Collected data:
· · · · ·
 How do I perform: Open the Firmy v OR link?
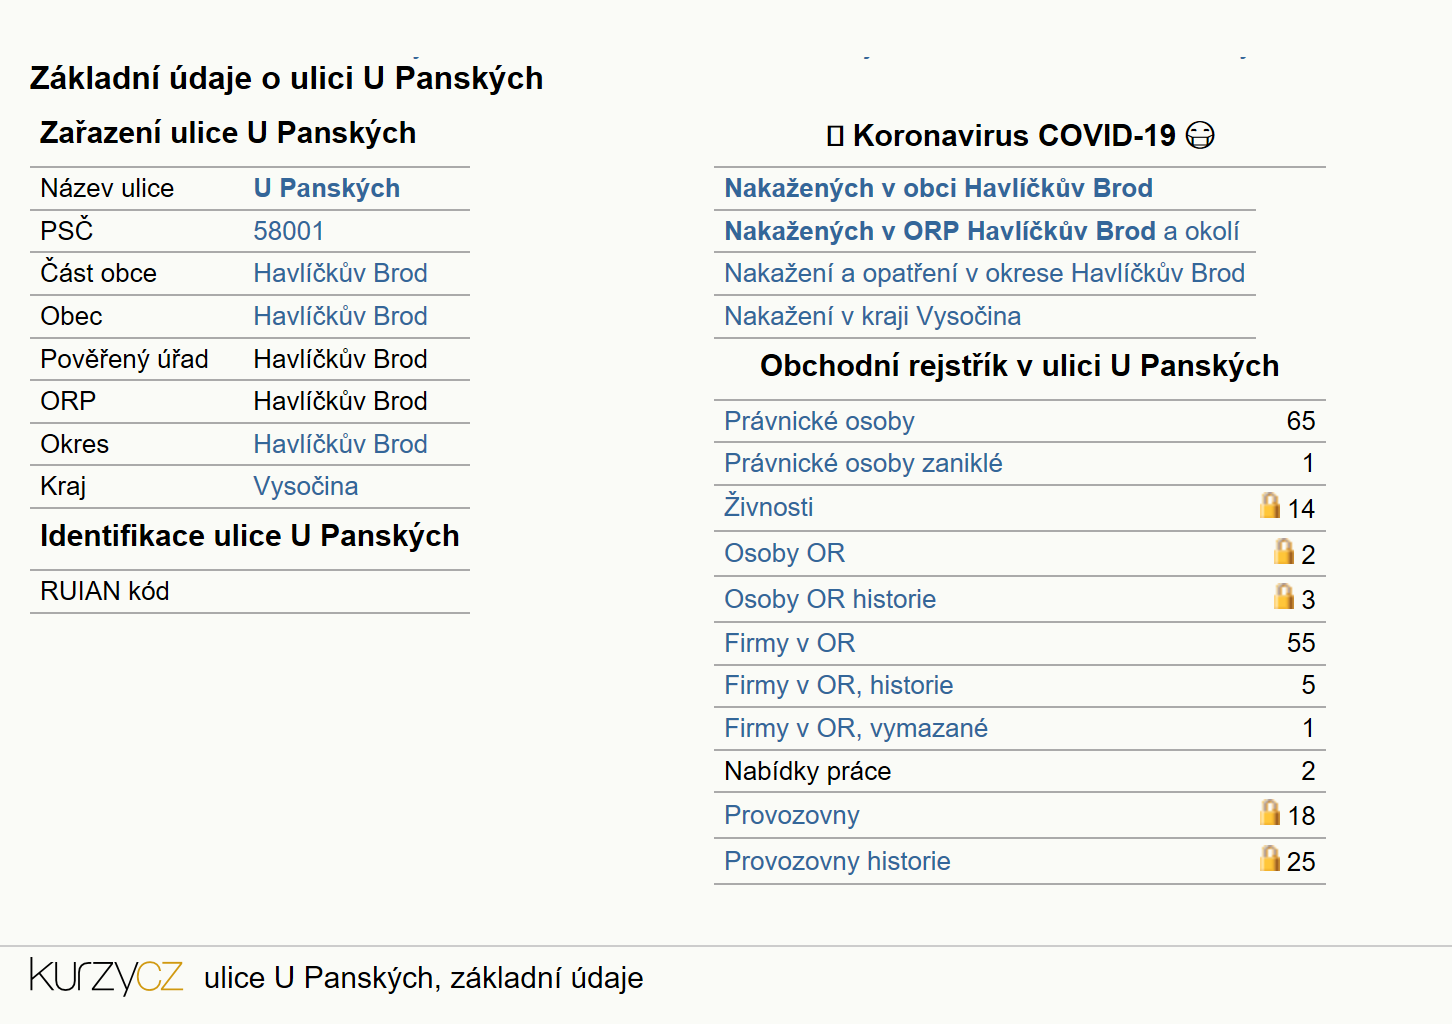(x=790, y=643)
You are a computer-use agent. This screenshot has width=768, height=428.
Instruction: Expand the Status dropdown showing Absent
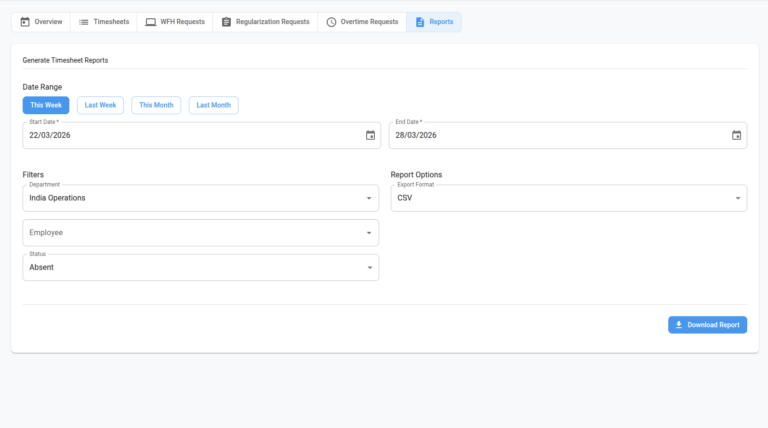pos(200,268)
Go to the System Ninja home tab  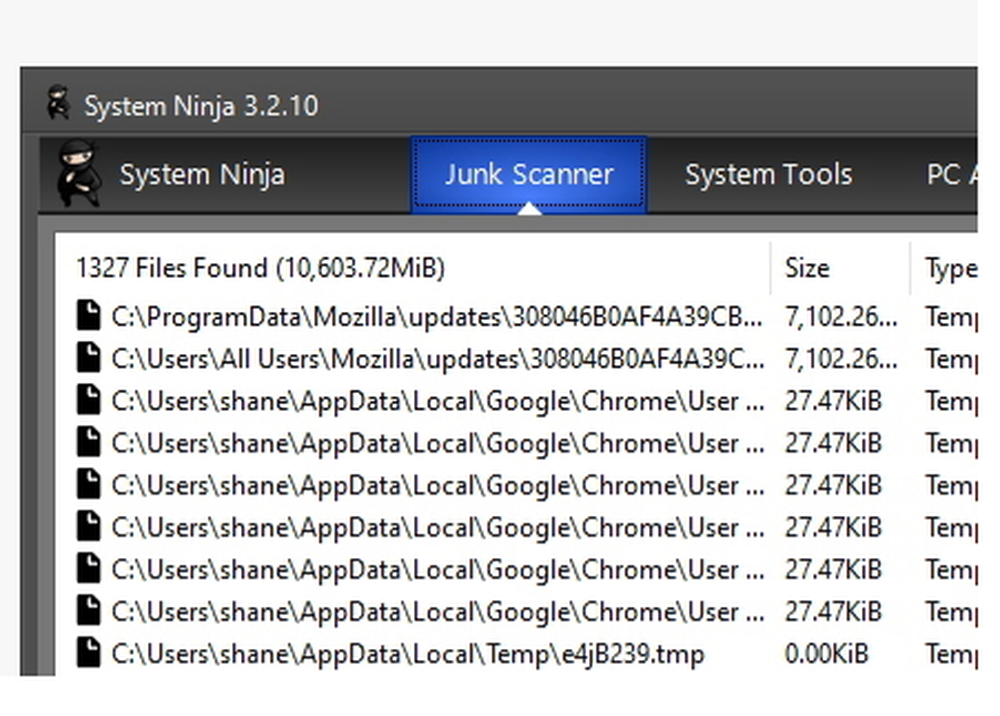tap(202, 175)
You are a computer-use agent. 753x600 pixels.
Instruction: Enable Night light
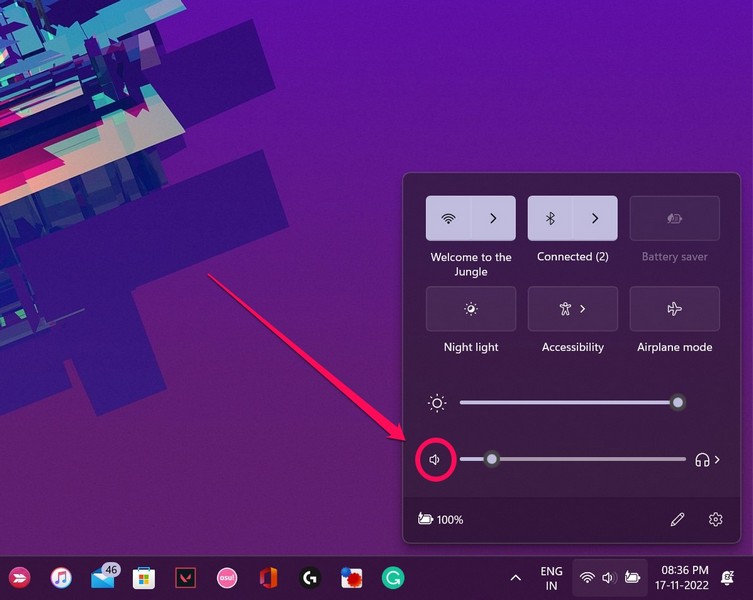471,309
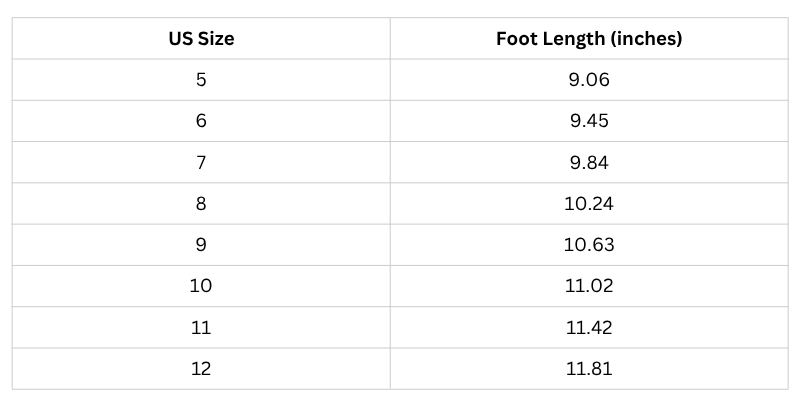Click the 11.42 foot length cell
Image resolution: width=800 pixels, height=400 pixels.
click(x=589, y=328)
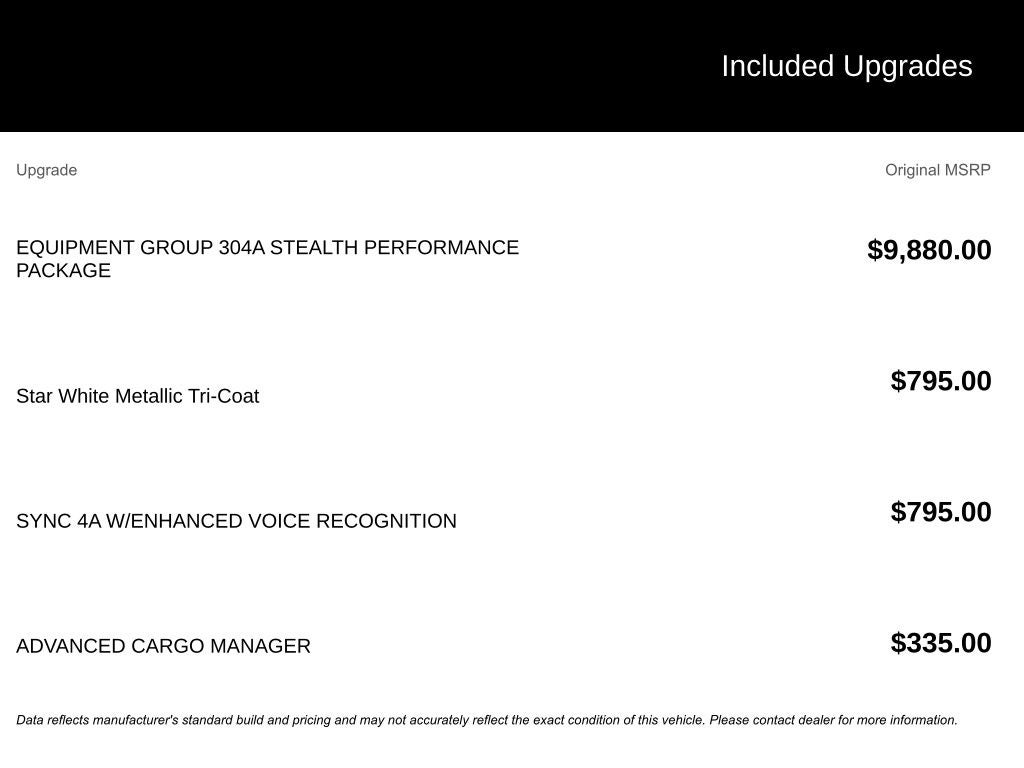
· · · · ·
Copy out the lines of the records above in which the string "computer" appears.

You are a computer-use agent. This screenshot has width=768, height=428.
You are a computer-use agent. 753x600 pixels.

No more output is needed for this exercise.